Hi!

I have just upgraded from Prometheus 2.3.2 to Prometheus 2.17.1 with no 
more changes than replacing the binaries and scraping of our Kubernetes 
clusters started to fail. We host the Prometheus server in a dedicated 
machine in EC2 and access the K8s API via internal network. This had been 
working fine for several months until this upgrade.

These errors started appearing in the logs:

level=error ts=2020-04-15T08:35:09.842Z caller=klog.go:94 
component=k8s_client_runtime func=ErrorDepth 
msg="/app/discovery/kubernetes/kubernetes.go:407: Failed to list 
*v1.Service: Get 
http://internal-api-develop-k8s-local-meks2l-1292322695.us-east-1.elb.amazonaws.com/api/v1/services?limit=500&resourceVersion=0:
 
dial tcp 172.16.67.74:80: connect: connection timed out"

☆ ☆ ☆ ☆

### [Prompt 1]
Answer these questions from the Prometheus upgrade post, one per line:
(a) Which Prometheus version was upgraded, and to which version?
(b) Where is the Prometheus server hosted?
(c) Which IP address and port does the logged error report a timed-out connection to?
### [Prompt 2]
Copy the Prometheus upgrade post word for word from "I have just" up to and including "until this upgrade.".

### [Collected material]

☆ ☆ ☆ ☆

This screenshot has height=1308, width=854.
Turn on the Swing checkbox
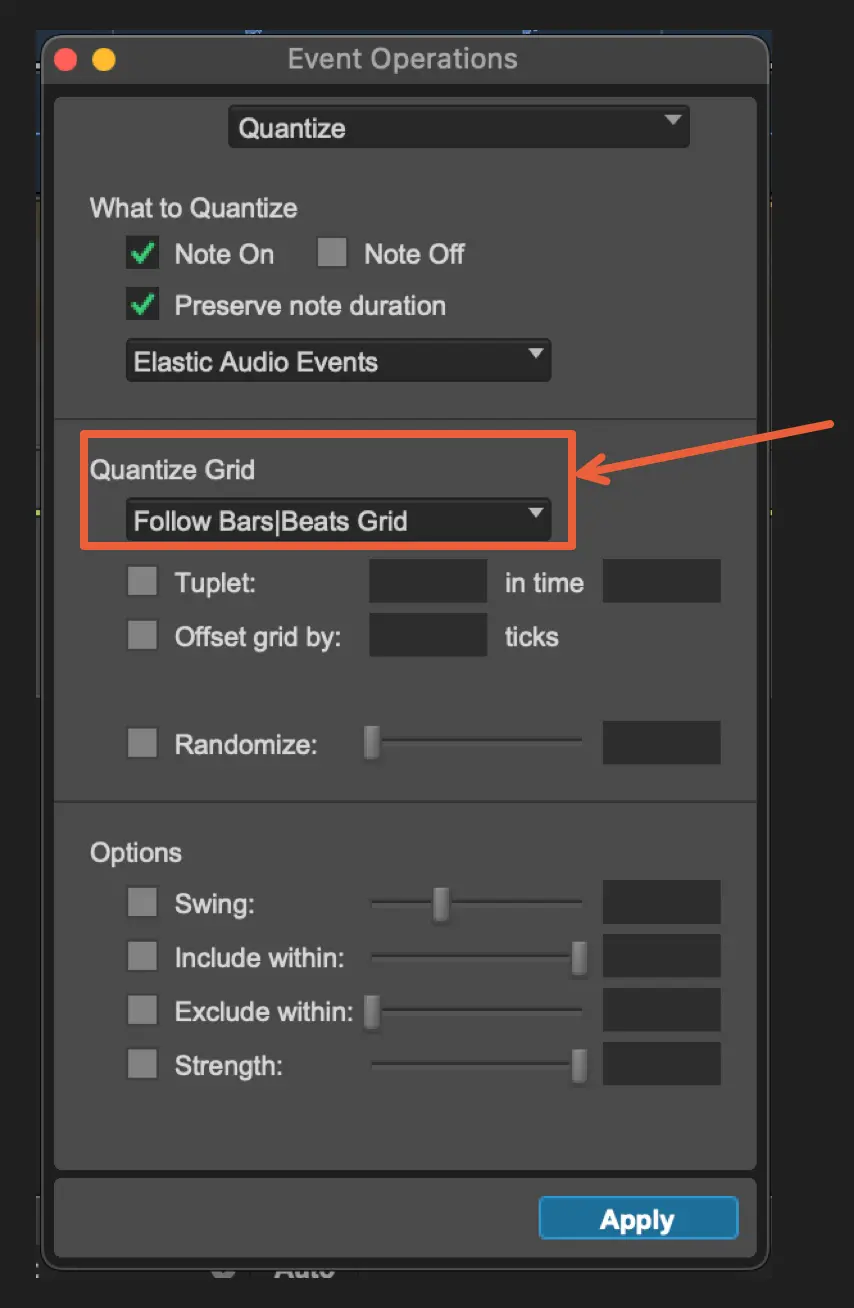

☆ ☆ ☆ ☆

### [Exercise answer 1]
(a) From 2.3.2 to 2.17.1
(b) On a dedicated machine in EC2
(c) 172.16.67.74:80

### [Exercise answer 2]
I have just upgraded from Prometheus 2.3.2 to Prometheus 2.17.1 with no 
more changes than replacing the binaries and scraping of our Kubernetes 
clusters started to fail. We host the Prometheus server in a dedicated 
machine in EC2 and access the K8s API via internal network. This had been 
working fine for several months until this upgrade.